À
Didier Guillaume,
Ministère de l'agriculture et de l'alimentation, 🧭Gouvernement Philippe 2 •
22 oct. 2019Mme Manuéla Kéclard-Mondésir attire l'attention de M. le ministre de l'agriculture et de l'alimentation sur la situation de la filière aquacole en Martinique. Alors que celle-ci contenait encore il y a peu quelques 40 hectares de bassins d'élevage, une seule exploitation subsiste aujourd'hui, de 3 hectares. Et la filière est appelée à disparaître sous les coups successifs des conséquences de la chlordécone et de la méconnaissance administrative. En effet, l'ultime exploitation d'aquaculture du Carbet qui disposait d'une autorisation préfectorale depuis une quinzaine d'années, se la voit désormais refusée au motif qu'elle a changé d'espèce, passant de la macrhrobrachium rosenbergii à la cherax quadricarinatus, une espèce qui n'a pas elle besoin d'écloserie, ce qui lui permet de ne pas être impactée par la pollution au chlordécone. Pendant plusieurs années, pourtant, les élus ont financé les recherche-développement de cette écrevisse, notamment en engageant des programmes de formation auprès des aquaculteurs. Cette alternative pourrait sauver la filière aquacole martiniquaise. Cependant, l'administration refuse de l'autoriser, prétextant, sans études préalables mais au vu d'expériences faites en Polynésie, qu'elle serait invasive. Ce qui ne semble pas effectif aux Antilles.
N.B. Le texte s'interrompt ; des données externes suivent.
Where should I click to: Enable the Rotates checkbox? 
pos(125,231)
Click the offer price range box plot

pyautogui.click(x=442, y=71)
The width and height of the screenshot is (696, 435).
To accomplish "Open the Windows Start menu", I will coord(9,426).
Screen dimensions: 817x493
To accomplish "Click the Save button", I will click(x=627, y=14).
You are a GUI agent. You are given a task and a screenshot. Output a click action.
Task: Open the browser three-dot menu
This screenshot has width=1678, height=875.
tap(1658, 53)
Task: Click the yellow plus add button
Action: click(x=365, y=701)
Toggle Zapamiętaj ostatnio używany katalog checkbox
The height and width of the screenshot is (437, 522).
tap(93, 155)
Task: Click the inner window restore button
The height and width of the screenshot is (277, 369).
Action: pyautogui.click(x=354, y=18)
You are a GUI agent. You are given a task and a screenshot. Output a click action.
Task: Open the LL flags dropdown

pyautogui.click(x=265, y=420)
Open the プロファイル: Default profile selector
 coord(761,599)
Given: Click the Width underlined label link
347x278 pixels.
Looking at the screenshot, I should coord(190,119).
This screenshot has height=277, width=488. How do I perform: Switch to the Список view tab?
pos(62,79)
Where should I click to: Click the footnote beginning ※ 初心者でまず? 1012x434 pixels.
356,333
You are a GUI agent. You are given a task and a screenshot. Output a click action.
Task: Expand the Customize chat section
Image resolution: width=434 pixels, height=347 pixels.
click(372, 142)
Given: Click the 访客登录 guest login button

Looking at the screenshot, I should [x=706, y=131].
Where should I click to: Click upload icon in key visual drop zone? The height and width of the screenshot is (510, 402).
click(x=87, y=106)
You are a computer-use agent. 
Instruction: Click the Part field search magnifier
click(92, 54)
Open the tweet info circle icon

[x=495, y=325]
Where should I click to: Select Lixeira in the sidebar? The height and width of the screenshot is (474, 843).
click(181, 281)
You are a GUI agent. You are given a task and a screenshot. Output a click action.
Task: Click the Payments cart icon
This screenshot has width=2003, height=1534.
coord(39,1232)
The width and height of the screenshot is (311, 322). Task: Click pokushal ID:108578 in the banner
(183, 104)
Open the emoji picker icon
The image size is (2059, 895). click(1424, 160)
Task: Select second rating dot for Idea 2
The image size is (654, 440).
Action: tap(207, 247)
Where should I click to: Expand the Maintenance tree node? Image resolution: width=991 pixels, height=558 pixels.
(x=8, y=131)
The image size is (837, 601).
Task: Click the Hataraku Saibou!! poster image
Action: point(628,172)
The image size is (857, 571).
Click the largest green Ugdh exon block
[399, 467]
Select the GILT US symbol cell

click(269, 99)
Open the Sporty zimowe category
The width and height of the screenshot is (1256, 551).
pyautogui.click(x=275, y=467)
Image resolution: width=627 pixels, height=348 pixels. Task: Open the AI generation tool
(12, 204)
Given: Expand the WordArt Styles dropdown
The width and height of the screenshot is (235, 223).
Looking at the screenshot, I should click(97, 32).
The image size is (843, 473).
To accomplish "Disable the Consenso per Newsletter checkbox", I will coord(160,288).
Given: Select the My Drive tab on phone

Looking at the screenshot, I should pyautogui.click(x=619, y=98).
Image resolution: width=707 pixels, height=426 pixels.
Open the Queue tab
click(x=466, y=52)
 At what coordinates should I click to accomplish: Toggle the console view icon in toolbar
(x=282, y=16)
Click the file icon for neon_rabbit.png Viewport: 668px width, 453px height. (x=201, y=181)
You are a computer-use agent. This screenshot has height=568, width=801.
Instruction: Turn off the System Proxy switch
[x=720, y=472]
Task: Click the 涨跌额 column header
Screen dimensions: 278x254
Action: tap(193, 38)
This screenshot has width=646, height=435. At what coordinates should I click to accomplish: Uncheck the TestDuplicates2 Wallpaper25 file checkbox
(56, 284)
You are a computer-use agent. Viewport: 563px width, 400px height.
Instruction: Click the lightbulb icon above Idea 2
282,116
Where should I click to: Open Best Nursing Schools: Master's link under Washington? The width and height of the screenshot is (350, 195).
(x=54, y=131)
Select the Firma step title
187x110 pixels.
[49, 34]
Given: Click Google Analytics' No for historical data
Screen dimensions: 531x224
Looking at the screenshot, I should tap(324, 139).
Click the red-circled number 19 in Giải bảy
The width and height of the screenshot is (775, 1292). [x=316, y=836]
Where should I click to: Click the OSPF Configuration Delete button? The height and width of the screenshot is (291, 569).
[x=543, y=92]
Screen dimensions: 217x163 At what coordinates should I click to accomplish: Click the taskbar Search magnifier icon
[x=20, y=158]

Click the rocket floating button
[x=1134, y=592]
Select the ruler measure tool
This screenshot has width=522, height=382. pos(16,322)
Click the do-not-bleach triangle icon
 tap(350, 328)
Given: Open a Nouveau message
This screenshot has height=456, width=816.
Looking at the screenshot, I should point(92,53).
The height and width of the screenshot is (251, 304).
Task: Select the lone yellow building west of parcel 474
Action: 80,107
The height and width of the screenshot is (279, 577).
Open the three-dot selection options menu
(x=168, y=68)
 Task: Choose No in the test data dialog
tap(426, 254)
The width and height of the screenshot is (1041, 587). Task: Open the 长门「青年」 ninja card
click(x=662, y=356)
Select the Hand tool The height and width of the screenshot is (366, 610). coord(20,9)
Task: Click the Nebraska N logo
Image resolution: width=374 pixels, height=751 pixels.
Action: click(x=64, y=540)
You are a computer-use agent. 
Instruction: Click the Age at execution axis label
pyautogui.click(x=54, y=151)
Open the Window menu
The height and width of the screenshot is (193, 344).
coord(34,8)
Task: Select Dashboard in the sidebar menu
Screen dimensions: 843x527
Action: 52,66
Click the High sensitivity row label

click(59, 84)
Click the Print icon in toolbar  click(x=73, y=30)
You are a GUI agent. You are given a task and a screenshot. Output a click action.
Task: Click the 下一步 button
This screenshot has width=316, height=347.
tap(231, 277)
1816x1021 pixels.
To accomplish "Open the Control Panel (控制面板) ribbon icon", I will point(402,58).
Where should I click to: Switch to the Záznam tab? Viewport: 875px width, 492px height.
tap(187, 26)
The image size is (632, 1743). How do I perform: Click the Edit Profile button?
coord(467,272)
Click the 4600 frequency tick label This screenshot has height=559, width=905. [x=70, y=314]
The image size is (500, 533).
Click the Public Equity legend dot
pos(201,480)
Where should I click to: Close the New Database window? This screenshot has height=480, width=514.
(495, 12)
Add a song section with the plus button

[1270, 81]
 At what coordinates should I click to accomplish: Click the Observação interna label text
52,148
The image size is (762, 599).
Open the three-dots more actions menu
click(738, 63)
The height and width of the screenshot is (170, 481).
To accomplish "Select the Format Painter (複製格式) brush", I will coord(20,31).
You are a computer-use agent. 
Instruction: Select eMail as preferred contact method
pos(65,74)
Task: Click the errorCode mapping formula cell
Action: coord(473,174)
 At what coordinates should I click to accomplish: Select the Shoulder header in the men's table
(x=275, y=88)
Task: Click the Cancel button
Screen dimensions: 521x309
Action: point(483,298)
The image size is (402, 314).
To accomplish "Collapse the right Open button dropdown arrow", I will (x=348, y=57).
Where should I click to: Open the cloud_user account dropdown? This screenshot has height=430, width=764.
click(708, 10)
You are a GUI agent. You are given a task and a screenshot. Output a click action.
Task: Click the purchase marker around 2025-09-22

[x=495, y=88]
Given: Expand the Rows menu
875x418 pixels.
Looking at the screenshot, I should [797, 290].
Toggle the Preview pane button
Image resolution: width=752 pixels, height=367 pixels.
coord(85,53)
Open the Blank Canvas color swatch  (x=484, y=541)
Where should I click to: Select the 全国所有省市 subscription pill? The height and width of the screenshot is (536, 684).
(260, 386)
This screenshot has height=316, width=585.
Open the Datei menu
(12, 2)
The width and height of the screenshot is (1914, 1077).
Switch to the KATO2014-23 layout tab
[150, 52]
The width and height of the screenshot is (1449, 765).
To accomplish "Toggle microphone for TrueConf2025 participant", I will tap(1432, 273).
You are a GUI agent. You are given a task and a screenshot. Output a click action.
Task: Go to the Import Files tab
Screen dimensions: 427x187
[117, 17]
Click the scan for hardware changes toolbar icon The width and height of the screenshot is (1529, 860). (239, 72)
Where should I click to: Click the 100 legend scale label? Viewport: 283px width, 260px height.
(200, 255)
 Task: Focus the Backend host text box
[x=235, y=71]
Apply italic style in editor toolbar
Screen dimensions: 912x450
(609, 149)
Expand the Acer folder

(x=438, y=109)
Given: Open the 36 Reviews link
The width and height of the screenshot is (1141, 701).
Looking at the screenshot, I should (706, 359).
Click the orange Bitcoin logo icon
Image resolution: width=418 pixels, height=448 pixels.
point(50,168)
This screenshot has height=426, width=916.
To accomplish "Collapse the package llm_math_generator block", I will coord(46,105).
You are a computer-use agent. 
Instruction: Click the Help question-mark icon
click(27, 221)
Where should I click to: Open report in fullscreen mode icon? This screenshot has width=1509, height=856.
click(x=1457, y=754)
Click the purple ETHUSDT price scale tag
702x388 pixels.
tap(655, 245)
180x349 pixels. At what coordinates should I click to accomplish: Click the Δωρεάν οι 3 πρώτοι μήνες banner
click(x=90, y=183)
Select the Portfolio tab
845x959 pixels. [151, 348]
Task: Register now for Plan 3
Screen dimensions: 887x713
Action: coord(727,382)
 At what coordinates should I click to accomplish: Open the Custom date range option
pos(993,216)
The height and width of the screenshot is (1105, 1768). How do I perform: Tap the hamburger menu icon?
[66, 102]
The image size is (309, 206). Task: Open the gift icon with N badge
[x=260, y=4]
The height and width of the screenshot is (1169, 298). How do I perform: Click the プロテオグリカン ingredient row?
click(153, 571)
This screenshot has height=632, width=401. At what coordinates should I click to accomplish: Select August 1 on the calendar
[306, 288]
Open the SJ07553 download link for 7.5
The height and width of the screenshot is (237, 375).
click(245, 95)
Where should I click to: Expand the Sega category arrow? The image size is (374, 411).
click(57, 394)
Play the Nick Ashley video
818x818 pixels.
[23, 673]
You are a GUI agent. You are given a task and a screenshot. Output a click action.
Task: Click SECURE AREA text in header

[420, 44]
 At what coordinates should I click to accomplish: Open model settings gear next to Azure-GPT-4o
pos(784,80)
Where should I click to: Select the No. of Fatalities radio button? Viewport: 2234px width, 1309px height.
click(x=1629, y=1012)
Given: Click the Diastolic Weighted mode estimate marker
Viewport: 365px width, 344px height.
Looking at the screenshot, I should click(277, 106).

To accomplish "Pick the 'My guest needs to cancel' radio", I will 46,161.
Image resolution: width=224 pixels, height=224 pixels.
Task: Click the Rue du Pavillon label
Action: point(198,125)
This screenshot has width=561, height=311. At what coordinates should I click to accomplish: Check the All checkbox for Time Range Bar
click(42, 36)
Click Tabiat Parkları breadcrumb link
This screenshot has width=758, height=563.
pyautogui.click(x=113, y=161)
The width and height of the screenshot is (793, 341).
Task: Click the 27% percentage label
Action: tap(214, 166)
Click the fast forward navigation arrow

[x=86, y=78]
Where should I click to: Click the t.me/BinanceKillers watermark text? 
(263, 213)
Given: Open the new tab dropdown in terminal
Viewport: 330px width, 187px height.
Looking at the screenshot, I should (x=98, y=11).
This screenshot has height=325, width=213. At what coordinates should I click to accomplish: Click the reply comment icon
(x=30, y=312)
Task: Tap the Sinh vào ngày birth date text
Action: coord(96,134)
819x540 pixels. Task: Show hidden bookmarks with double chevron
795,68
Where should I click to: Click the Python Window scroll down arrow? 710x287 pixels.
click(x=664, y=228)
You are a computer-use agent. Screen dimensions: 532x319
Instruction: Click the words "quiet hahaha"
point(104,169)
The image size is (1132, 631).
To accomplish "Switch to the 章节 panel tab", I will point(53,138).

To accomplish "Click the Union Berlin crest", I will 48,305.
De même, alors que les agriculteurs et les aquaculteurs du Carbet utilisent depuis 1777 le captage d'eau du canal de Lajus, l'administration ne donne plus suite à leur demande de rétablir le niveau de captage (45 cm) ancien. Elle lui demande de remédier à cet imbroglio administratif qui met en péril des emplois et une filière fragilisés. Après avoir été négligente pendant des décennies en matière de pollution par la chlordécone, si les circonspections administratives présentes de précaution affichée sont compréhensibles, celles-ci ne doivent pas tomber dans un autre extrême qui serait de ne pas prendre des décisions sur la base de principes aléatoires mais plutôt d'expérimentations locales et sérieuses. Il en va de la survie des filières agro-alimentaires martiniquaises. Elle lui demande donc aussi ce qu'il compte faire pour permettre une restructuration et une relance de la filière aquacole en Martinique.